*Task brief*: Send back the records in full, character for character.

*Data shown*:
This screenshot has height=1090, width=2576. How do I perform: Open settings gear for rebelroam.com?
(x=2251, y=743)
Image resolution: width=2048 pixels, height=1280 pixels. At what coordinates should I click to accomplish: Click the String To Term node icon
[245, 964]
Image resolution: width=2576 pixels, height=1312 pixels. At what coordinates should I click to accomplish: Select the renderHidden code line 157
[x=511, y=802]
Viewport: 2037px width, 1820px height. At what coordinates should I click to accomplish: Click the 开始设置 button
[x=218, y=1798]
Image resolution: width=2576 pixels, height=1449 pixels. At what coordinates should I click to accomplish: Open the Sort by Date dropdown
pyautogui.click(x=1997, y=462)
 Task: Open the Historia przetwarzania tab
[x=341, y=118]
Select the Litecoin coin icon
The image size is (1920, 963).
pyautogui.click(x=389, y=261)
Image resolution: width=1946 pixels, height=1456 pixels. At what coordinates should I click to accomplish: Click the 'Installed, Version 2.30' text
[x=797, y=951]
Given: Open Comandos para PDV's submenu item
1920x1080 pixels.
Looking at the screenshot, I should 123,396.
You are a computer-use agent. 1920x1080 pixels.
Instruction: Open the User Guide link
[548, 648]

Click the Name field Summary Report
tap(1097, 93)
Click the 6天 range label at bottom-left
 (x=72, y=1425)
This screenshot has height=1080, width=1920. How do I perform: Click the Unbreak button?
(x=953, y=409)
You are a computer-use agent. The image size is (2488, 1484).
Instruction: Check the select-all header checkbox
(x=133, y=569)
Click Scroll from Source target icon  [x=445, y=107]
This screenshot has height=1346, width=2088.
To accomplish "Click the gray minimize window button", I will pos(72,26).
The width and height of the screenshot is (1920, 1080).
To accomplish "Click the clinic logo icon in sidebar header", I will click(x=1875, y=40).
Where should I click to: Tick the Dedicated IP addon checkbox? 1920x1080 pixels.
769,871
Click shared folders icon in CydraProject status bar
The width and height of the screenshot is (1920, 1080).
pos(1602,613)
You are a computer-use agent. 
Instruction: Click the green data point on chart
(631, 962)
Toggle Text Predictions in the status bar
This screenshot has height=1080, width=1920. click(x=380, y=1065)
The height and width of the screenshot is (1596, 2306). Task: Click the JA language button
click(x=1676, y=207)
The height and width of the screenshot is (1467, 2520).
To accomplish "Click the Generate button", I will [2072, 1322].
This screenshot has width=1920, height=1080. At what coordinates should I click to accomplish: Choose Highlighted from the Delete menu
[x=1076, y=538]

*Response to the task*:
This screenshot has height=1090, width=2576. How do I perform: Open settings gear for rebelroam.com?
(x=2251, y=743)
Image resolution: width=2048 pixels, height=1280 pixels. At what coordinates should I click to accomplish: Click the String To Term node icon
[245, 964]
Image resolution: width=2576 pixels, height=1312 pixels. At what coordinates should I click to accomplish: Select the renderHidden code line 157
[x=511, y=802]
Viewport: 2037px width, 1820px height. At what coordinates should I click to accomplish: Click the 开始设置 button
[x=218, y=1798]
Image resolution: width=2576 pixels, height=1449 pixels. At what coordinates should I click to accomplish: Open the Sort by Date dropdown
pyautogui.click(x=1997, y=462)
 Task: Open the Historia przetwarzania tab
[x=341, y=118]
Select the Litecoin coin icon
The image size is (1920, 963).
pyautogui.click(x=389, y=261)
Image resolution: width=1946 pixels, height=1456 pixels. At what coordinates should I click to accomplish: Click the 'Installed, Version 2.30' text
[x=797, y=951]
Given: Open Comandos para PDV's submenu item
1920x1080 pixels.
Looking at the screenshot, I should 123,396.
You are a computer-use agent. 1920x1080 pixels.
Instruction: Open the User Guide link
[548, 648]

Click the Name field Summary Report
tap(1097, 93)
Click the 6天 range label at bottom-left
 (x=72, y=1425)
This screenshot has height=1080, width=1920. How do I perform: Click the Unbreak button?
(x=953, y=409)
You are a computer-use agent. The image size is (2488, 1484).
Instruction: Check the select-all header checkbox
(x=133, y=569)
Click Scroll from Source target icon  [x=445, y=107]
This screenshot has height=1346, width=2088.
To accomplish "Click the gray minimize window button", I will pos(72,26).
The width and height of the screenshot is (1920, 1080).
To accomplish "Click the clinic logo icon in sidebar header", I will click(x=1875, y=40).
Where should I click to: Tick the Dedicated IP addon checkbox? 1920x1080 pixels.
769,871
Click shared folders icon in CydraProject status bar
The width and height of the screenshot is (1920, 1080).
pos(1602,613)
You are a computer-use agent. 
Instruction: Click the green data point on chart
(631, 962)
Toggle Text Predictions in the status bar
This screenshot has height=1080, width=1920. click(x=380, y=1065)
The height and width of the screenshot is (1596, 2306). Task: Click the JA language button
click(x=1676, y=207)
The height and width of the screenshot is (1467, 2520).
To accomplish "Click the Generate button", I will [2072, 1322].
This screenshot has width=1920, height=1080. At what coordinates should I click to accomplish: Choose Highlighted from the Delete menu
[x=1076, y=538]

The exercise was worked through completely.